# flow speed through pipe problem

#### ssiding

10+ Year Member
A fluid of density p flows through a horizontal pipe with negligile viscosity. The flow is streamline with constant flow rate. The diamer f the pipe at point 1 is d and the flow speed is v. If the diamer of teh pipe at point 2 is d/3, then the pressure at point 2 is

A. less that the pressure at point 1 by 4pv^s
B. less than the pressure at point 1 by 40pv^2
C. more than the pressure at point 1 by 4pv^2
D. more than the pressure at point 1 by 40pv^2

I know the pressure will less at point 2 due to increase in flow speed but I can't figure out by how much

#### w0lf137

10+ Year Member
A fluid of density p flows through a horizontal pipe with negligile viscosity. The flow is streamline with constant flow rate. The diamer f the pipe at point 1 is d and the flow speed is v. If the diamer of teh pipe at point 2 is d/3, then the pressure at point 2 is

A. less that the pressure at point 1 by 4pv^s
B. less than the pressure at point 1 by 40pv^2
C. more than the pressure at point 1 by 4pv^2
D. more than the pressure at point 1 by 40pv^2

I know the pressure will less at point 2 due to increase in flow speed but I can't figure out by how much

I hate problems like this that take forever.

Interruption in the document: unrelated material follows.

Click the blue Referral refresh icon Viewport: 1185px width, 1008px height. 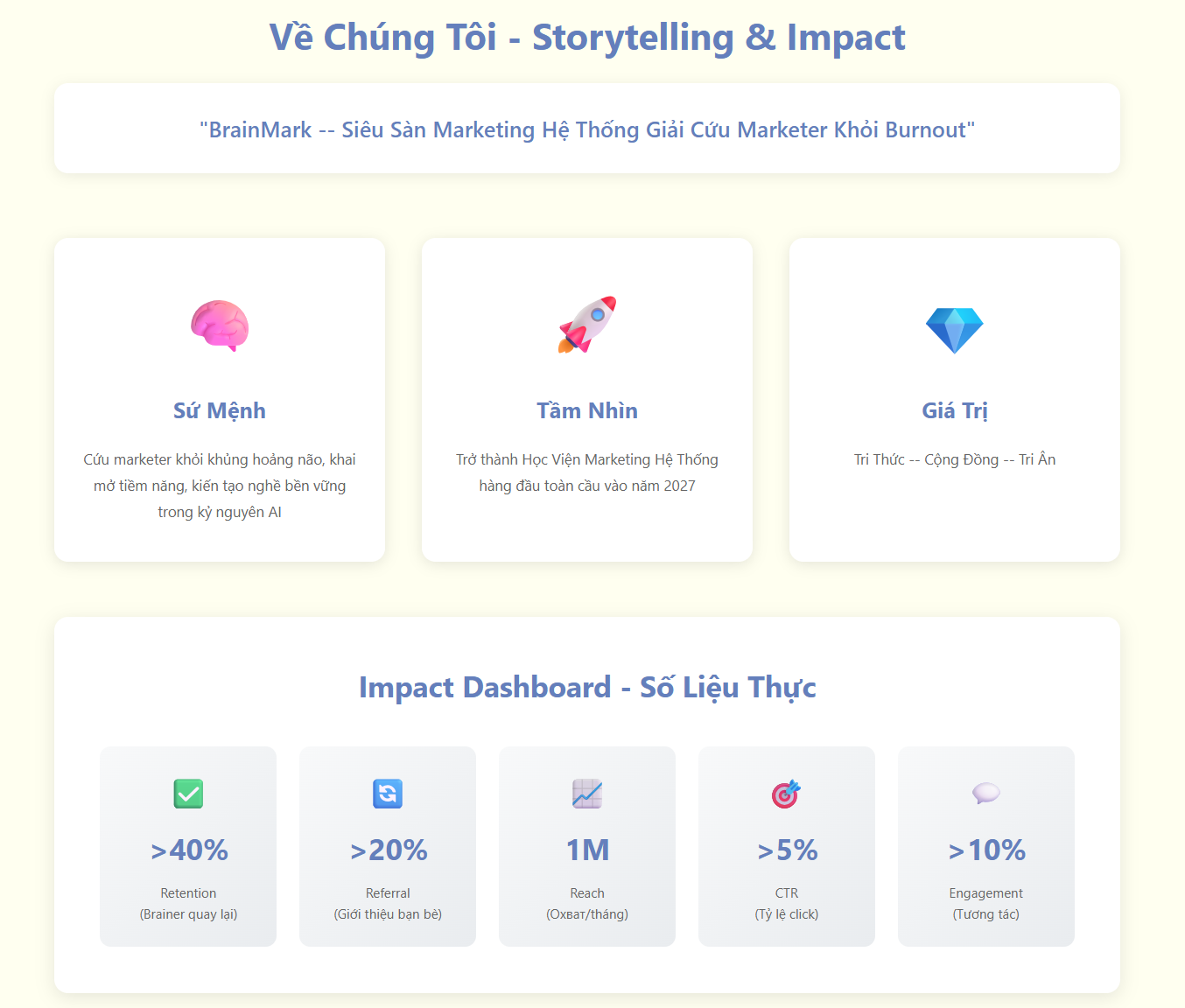388,794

flow rates on both ends have to equal: AV=AV
because A = (pi)r^2 we can also say the radius is half of the diameter (pi)(D/2)^2. This becomes A= (pi)(D^2/4). Now plug in the A in the AV=AV equation: (pi)(D^2/4)V=(pi)(D^2/4)V. The pi cancel out to become(D^2/4)V=(D^2/4)V

Obviously the A and V are different for each points but i didnt include subscripts to reduce confusion. from point A to point B the diameter is reduced to (1/3)D. in the above equation the (1/3)D becomes (1/9)D because the D is squared. Because of the decrease of 1/9 in the diameter, we have to have an increase in 9 in the velocity. So the new equation: (D^2/4)V=(1/9)(D^2/4)(9V)

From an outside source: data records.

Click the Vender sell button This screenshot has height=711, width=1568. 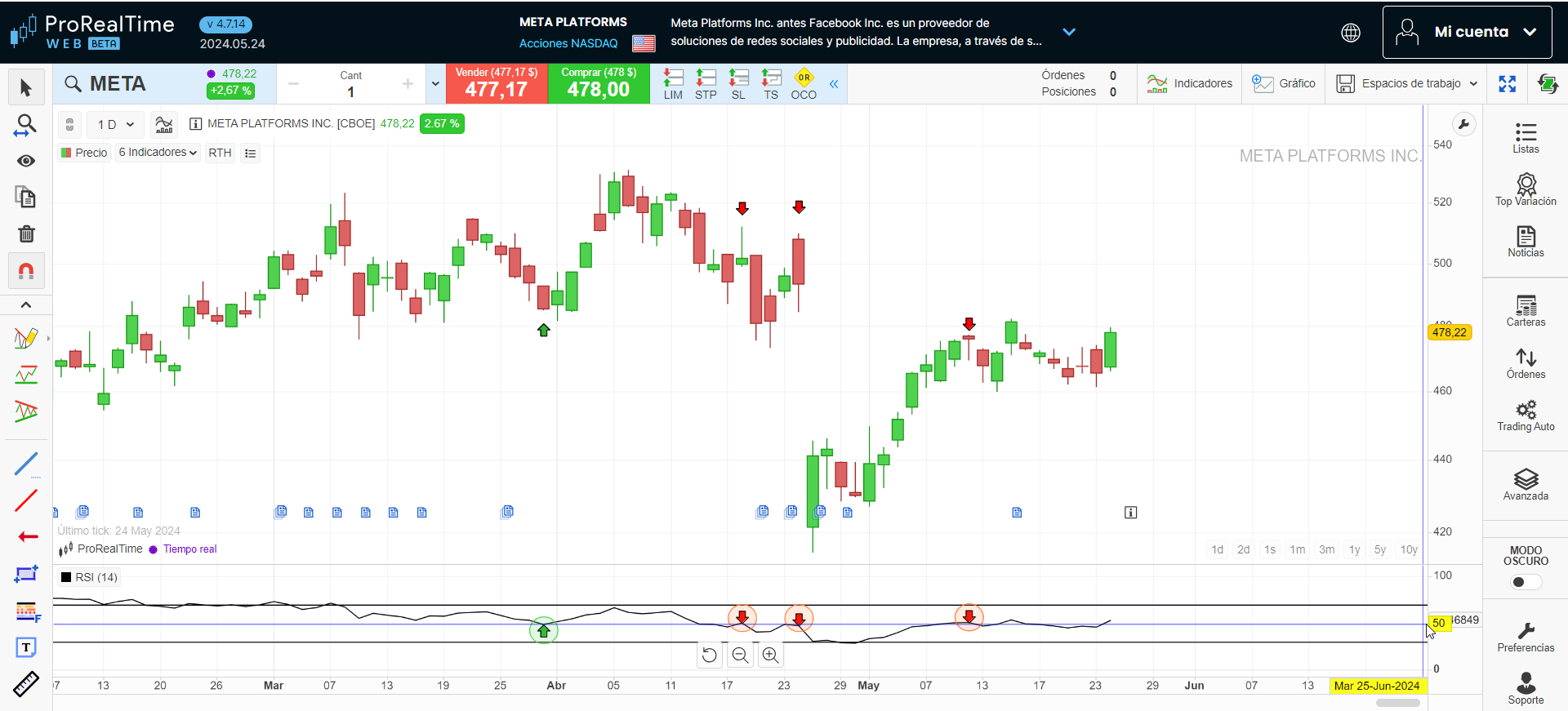pyautogui.click(x=497, y=84)
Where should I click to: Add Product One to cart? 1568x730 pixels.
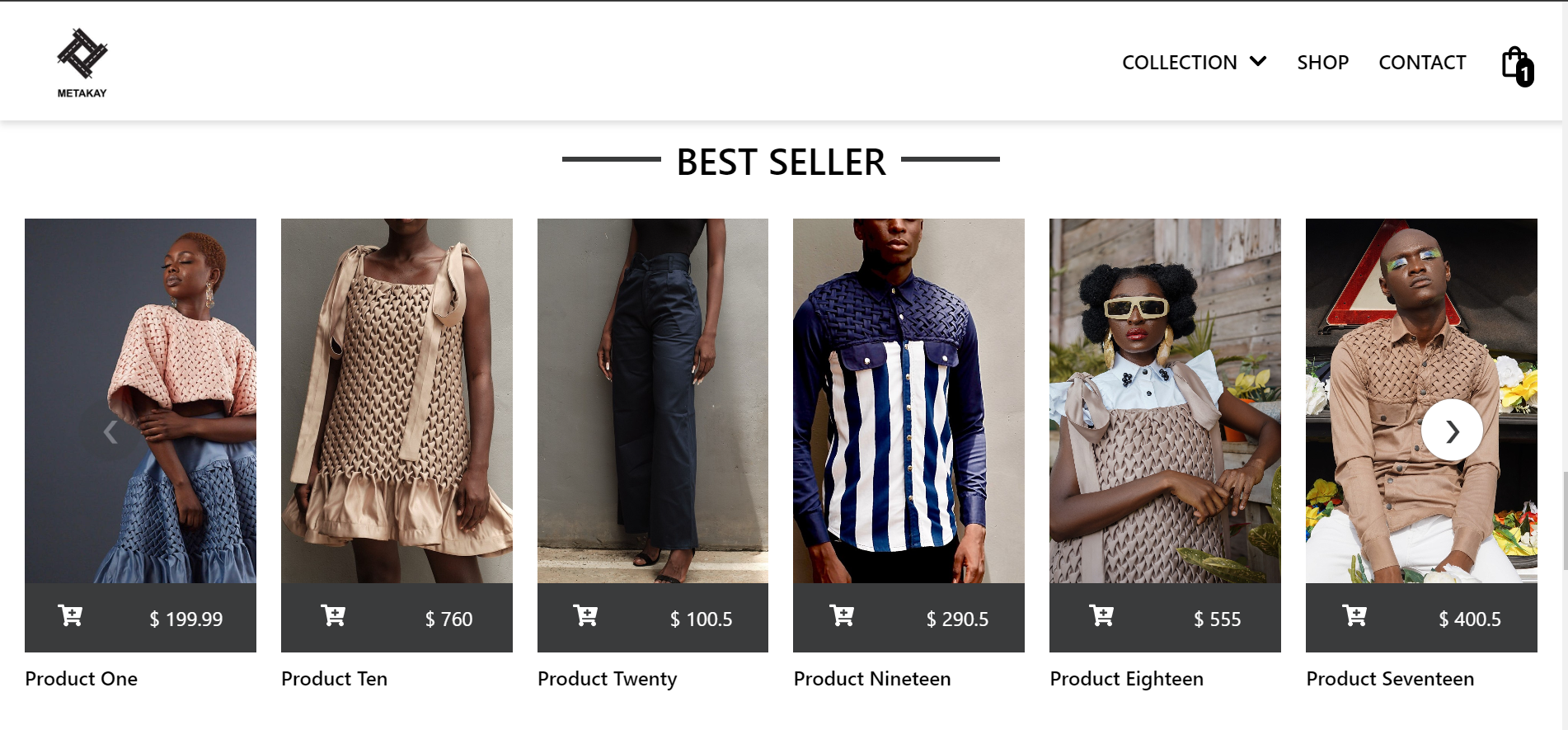pos(71,616)
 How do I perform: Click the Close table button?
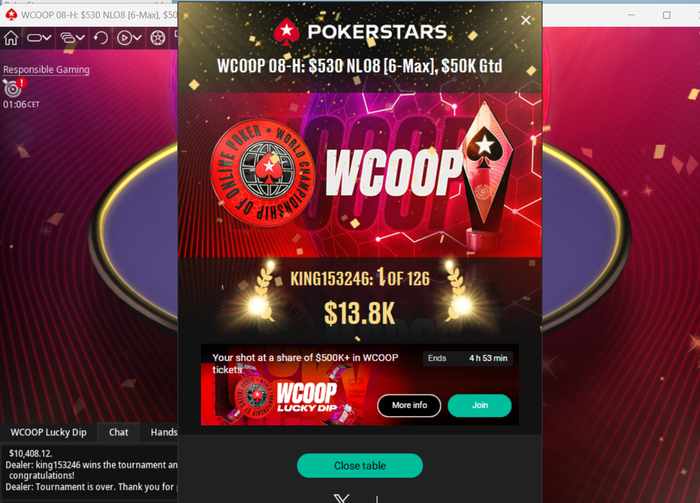point(360,466)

Now to find out what the increase in 9V would do to the pressure we have to use that equation i forget who made it: P+.5pv^2+pgh=P+.5pv^2+pgh

Because the pipe is horizontal (no change in h) we can cancel out the pgh terms to have: P+.5pv^2=P+.5pv^2. Right away we can tell that the 9V on the right side of the equation will turn to 81V^2 cause the V is squared. so the equation becomes: P+.5pv^2=P+.5p(81)v^2. In the .5p(81)v^2 we get 40.5pv^2. Now we want to solve for P at point A in order to see how P at point B is changed.

Bring the +.5pv^2 to the other side =P+40.5pv^2 - .5pv^2
This becomes: P =P+40pv^2

As you can see at Point A the pressure is the Pressure at point B +40pv^2. So the pressure decreased by 40pv^2 from point A to Point B.

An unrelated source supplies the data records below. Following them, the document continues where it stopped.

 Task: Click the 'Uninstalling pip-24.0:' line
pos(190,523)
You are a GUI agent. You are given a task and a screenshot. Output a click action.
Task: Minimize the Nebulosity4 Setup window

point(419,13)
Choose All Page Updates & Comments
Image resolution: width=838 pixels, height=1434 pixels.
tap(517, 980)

To do this faster: Automatically from your 23hr/day study for the MCAT you should have known pressure will decrease with increasing velocity so cross out C and D. Now remeber AV=AV. You need A which has r but you have D. Now you know because A=(pi)r^2, the effect on D will have a square effect on r. So 1/3 in the D becomes 1/9 in the r. The 1/9 in the r has to becomes a 9 in the v in the AV=AV. Now the 9 in the V has to be squared in that 2nd equation so it becomes 81. I first look for an answer with 81 but saw none, then i see the answers are in a pv^2 form. So divide 80/2 cause of the .5 in the .5pv^2. becoming 40.5pv^2. The left side of the equation ha a .5pv^2 canceling out my .5pv^2 in the 40.5pv^2. Either way, the answer has to be near 40pv^2.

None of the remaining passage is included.